Public beheadings. Corpses hanging from scaffolding. Floggings for violating the law.
This is life in the ISIS-held city of Sirte, Libya — a Mediterranean coastal city that’s about 350 miles away from Malta — according to a new report from Human Rights Watch.
Many of the 45 former and current residents of Sirte Human Rights Watch spoke to say they live in a continued state of fear.
“As if beheading and shooting perceived enemies isn’t enough, ISIS is causing terrible suffering in Sirte even for Muslims who follow its rules,” said Letta Tayler, a senior terrorism and counterterrorism researcher at Human Rights Watch.

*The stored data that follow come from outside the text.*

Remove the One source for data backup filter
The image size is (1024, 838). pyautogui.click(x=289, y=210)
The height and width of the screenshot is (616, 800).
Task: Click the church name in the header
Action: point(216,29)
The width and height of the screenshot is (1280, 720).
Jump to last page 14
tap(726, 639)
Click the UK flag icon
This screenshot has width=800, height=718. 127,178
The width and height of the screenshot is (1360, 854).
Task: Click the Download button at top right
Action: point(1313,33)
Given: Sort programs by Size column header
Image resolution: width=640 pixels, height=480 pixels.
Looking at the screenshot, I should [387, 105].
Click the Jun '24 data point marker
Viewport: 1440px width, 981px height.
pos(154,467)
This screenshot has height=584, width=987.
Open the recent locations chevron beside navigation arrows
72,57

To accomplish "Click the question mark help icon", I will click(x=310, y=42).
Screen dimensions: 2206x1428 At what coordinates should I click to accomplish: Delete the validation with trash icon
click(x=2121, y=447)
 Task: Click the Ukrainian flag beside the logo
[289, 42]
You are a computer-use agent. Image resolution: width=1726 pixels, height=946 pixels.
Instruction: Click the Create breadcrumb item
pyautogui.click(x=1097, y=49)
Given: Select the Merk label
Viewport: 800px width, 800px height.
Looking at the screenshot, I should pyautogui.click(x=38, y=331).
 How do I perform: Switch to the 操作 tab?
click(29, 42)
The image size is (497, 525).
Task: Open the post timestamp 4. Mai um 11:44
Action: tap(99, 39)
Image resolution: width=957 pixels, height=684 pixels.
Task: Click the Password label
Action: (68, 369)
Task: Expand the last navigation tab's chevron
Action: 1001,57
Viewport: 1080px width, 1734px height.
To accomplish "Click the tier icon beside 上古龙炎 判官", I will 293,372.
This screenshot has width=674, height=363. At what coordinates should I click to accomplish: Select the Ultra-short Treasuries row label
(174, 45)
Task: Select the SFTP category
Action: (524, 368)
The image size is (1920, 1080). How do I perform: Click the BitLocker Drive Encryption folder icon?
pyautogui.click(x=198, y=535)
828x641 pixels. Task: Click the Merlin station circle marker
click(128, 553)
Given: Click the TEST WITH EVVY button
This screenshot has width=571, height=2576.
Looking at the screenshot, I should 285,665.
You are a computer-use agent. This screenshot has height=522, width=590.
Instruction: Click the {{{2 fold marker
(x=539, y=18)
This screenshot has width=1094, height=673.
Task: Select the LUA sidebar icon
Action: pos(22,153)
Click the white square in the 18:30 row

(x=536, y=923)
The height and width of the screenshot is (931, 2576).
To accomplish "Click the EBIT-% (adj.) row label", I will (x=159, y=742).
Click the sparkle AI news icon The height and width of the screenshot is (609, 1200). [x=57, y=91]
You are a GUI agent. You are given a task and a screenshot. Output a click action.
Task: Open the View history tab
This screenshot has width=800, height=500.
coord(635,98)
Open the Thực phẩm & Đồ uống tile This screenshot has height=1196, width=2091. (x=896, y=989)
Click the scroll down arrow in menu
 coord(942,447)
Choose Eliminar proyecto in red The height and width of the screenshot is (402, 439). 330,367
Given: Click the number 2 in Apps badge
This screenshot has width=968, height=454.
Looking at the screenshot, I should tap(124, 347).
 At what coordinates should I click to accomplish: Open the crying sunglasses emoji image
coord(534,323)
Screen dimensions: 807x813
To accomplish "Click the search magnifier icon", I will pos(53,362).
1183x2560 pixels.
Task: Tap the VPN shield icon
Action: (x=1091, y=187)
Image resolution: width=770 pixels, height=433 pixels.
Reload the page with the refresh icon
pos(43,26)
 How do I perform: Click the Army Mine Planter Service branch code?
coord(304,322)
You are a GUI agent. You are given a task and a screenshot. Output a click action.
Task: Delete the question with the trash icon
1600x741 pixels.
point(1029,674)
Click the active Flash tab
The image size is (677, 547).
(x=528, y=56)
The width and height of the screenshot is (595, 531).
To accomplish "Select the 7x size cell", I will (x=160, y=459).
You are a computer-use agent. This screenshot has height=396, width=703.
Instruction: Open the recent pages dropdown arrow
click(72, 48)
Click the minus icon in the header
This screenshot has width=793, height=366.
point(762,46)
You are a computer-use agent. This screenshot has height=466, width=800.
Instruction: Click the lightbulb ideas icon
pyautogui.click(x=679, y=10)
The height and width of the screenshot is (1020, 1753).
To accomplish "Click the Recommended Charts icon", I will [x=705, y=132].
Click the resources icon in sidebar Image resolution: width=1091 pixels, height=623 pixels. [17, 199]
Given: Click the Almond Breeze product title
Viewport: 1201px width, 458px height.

“While the world’s attention is focused on atrocities in Syria and Iraq, ISIS is also getting away with murder in Libya.”
Public killings
Since February 2015, the Sunni terror group has “executed” 49 people, the report says.
That number includes the 21 Coptic Christians that ISIS beheaded last year.
Two elderly men who were accused of “sorcery” were publicly beheaded in October, the report said.
“They encouraged people to watch,” one resident told Human Rights Watch. “When the big man [the executioner] finished the job he raised the head for the crowd to see.”
ISIS released a video of the purported incident online.
Many of those executed publicly were shot in the head, and those that were accused of being “spies” were killed and then dangled from scaffolding for a couple of days.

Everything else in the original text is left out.